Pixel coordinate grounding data

"""

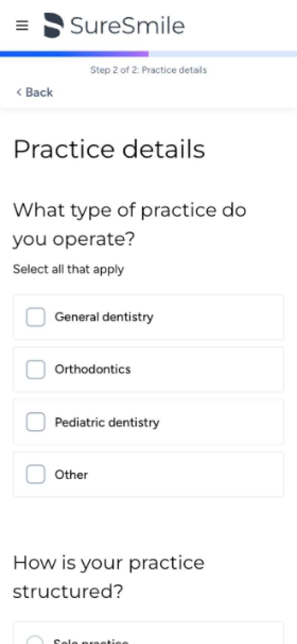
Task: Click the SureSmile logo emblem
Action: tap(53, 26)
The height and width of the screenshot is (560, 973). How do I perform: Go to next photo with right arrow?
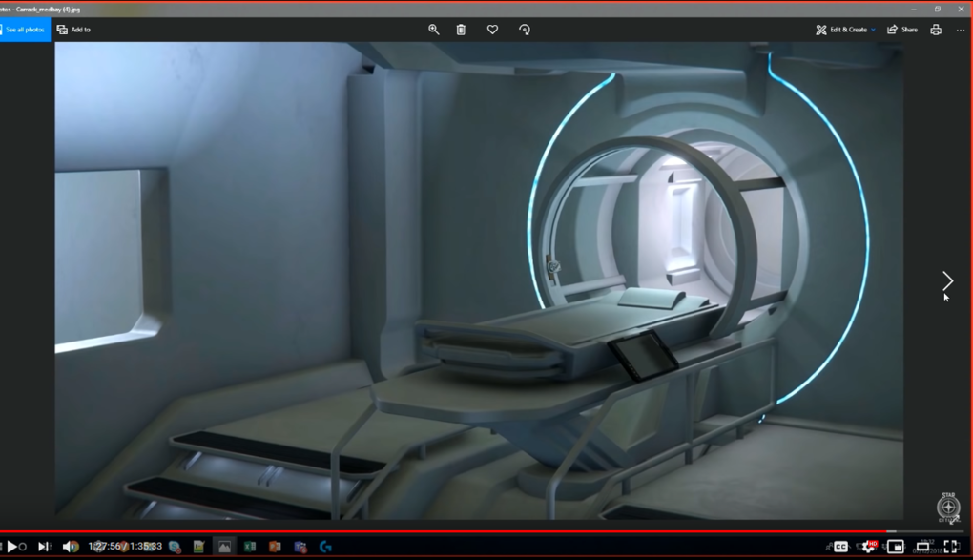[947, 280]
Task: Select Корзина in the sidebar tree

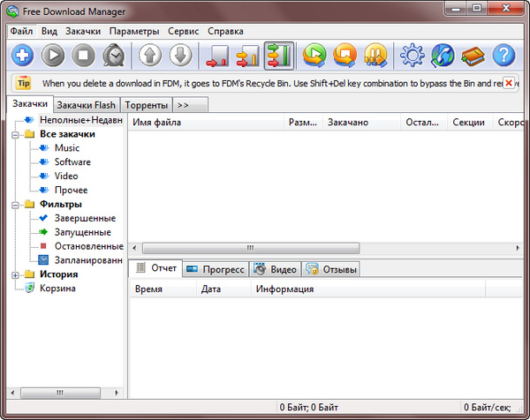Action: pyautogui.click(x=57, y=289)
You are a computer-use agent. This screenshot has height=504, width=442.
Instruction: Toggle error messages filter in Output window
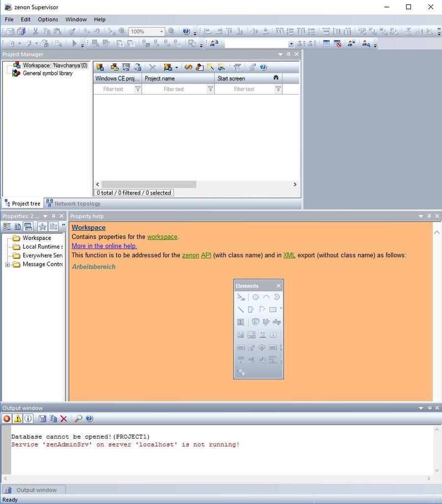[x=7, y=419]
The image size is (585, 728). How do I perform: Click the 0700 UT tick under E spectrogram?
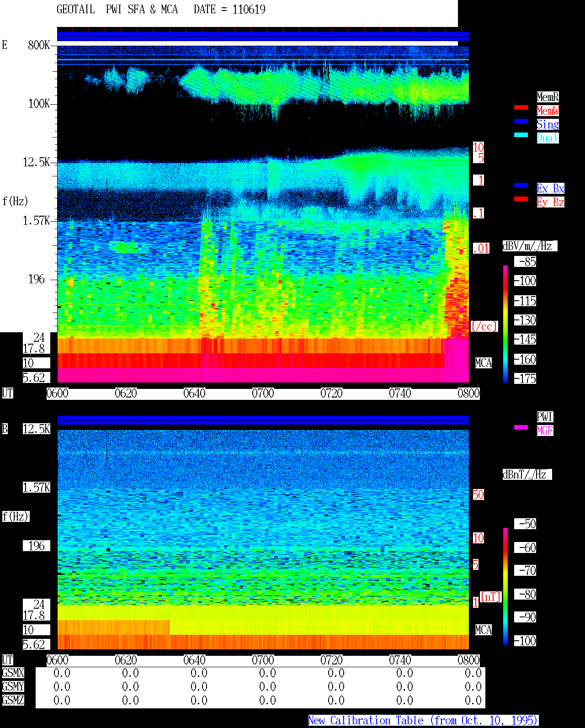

"""

■ **About this task**: The required answer is every line from the one containing "You are a computer-use" through the last line of the entries, restated word for word and with no pictures.

■ **Reply to the exercise**:
You are a computer-use agent. This screenshot has height=504, width=442.
Instruction: Toggle error messages filter in Output window
[x=7, y=419]
The image size is (585, 728). How do I perform: Click the 0700 UT tick under E spectrogram?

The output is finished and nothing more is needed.